Les professeurs de l’ÉTS se dotent d’un mandat de cinq jours de grève
MONTRÉAL — Les professeurs de l’École de technologie supérieure, à Montréal, viennent de se doter d’un mandat de cinq jours de grève, à exercer au moment opportun.
Ce syndicat indépendant, l’Association des professeures et professeurs de l’École de technologie supérieure (APÉTS), représente 233 professeurs qui travaillent à cette école de génie. Les chargés de cours ne font pas partie de ce syndicat.
C’est à 97,7 % que les membres ont voté en faveur de ce mandat de grève, a fait savoir l’association.
Le syndicat a indiqué, lundi, que les cinq jours de grève pourraient être utilisés séparément ou bien en blocs de journées, selon la stratégie qui sera choisie, le moment venu.

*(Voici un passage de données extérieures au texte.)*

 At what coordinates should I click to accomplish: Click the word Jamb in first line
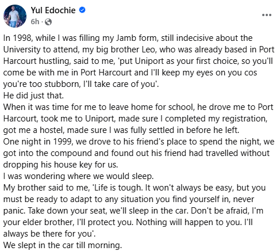[x=124, y=38]
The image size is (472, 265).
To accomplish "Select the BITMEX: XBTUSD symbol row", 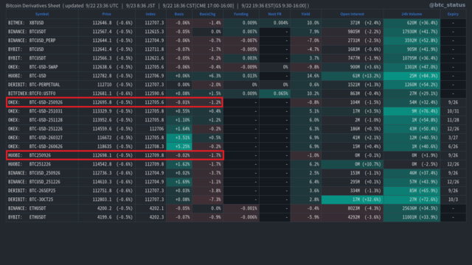I will [x=236, y=23].
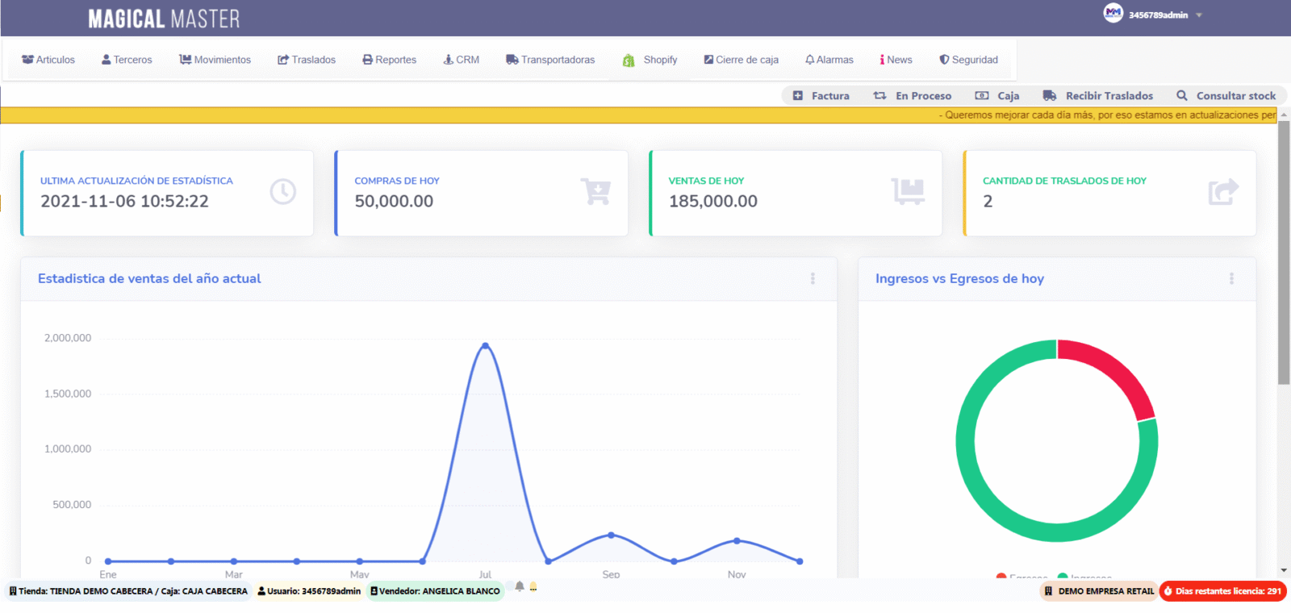
Task: Click the En Proceso button
Action: click(912, 95)
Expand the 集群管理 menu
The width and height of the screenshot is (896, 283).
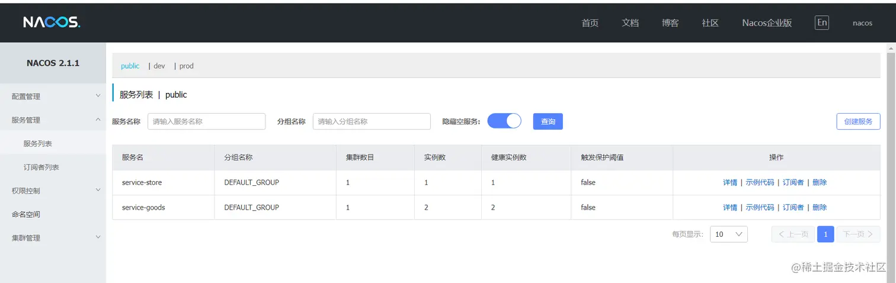click(52, 238)
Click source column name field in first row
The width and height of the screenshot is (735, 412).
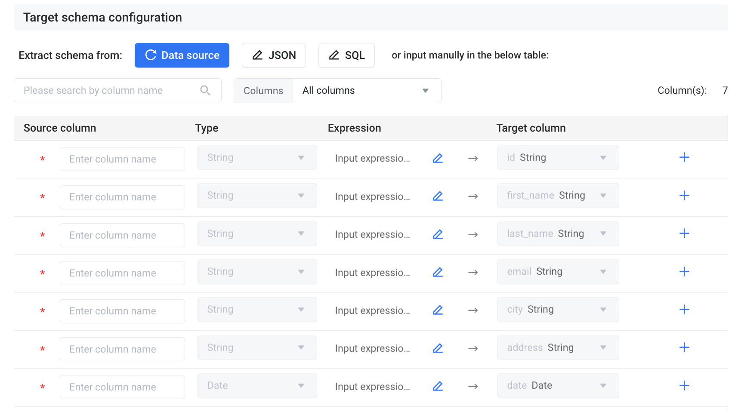122,159
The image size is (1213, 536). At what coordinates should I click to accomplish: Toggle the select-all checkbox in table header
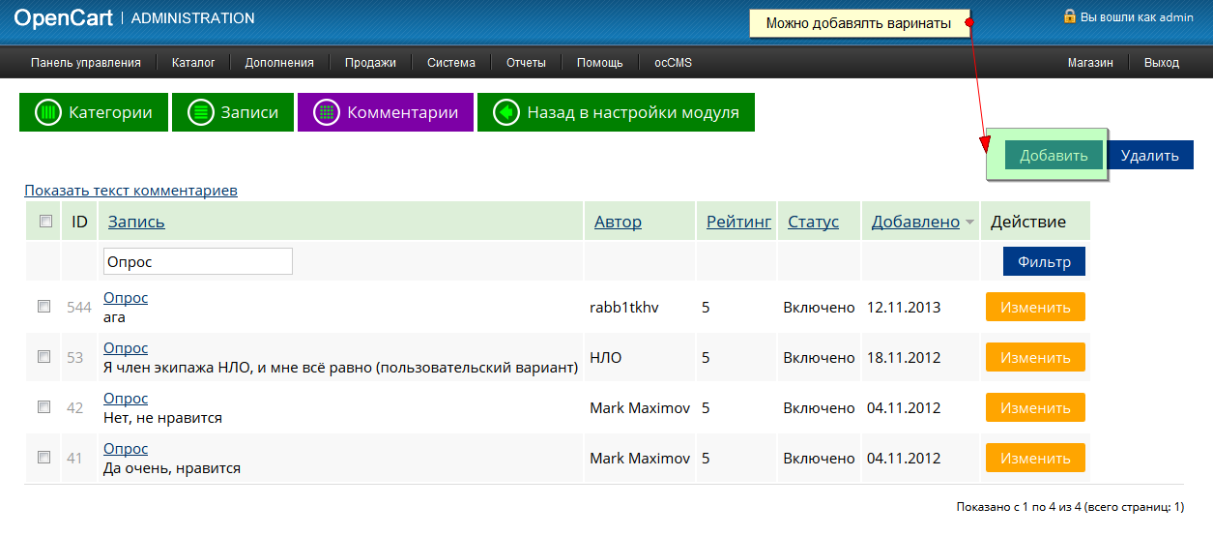coord(45,222)
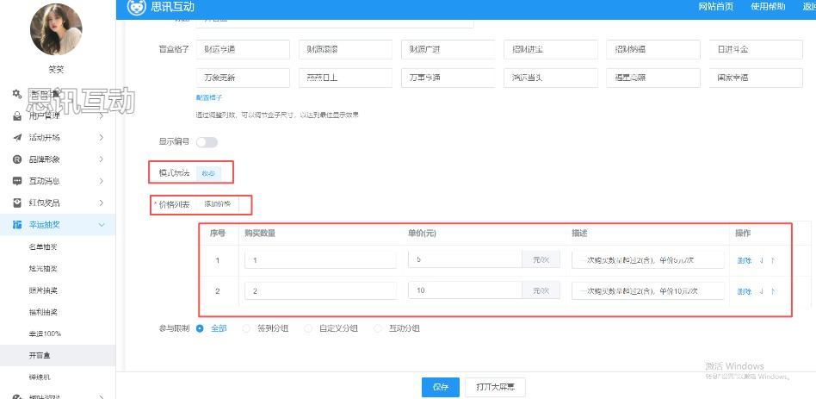Move price row 1 down with arrow
The image size is (816, 399).
(x=763, y=259)
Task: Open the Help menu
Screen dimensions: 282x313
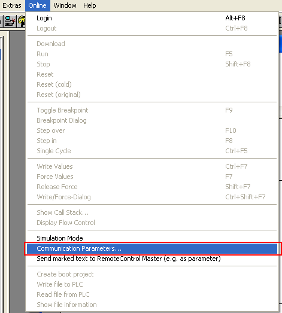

La convention collective est échue depuis le 1er juin dernier.
Parmi ses revendications, le syndicat note l’obtention de «conditions comparables à celles des autres grandes écoles de génie du Québec», ainsi que l’ajout d’effectifs en personnel de soutien, afin d’épauler les professeurs dans leurs tâches.
Jointe par courriel, la direction de l’École de technologie supérieure a indiqué qu’elle «a toujours eu l’intention d’offrir des conditions compétitives et un milieu de travail stimulant».
«C’est pour cela qu’au-delà des salaires de base, nous avons créé un système de rémunération global qui comprend notamment des primes et un financement de la recherche», a ajouté Jean-Alexandre D’Etcheverry, directeur des affaires publiques et des relations gouvernementales de l’ÉTS.
Il a précisé que la direction reste confiante de pouvoir arriver à une entente «à la satisfaction de toutes les parties».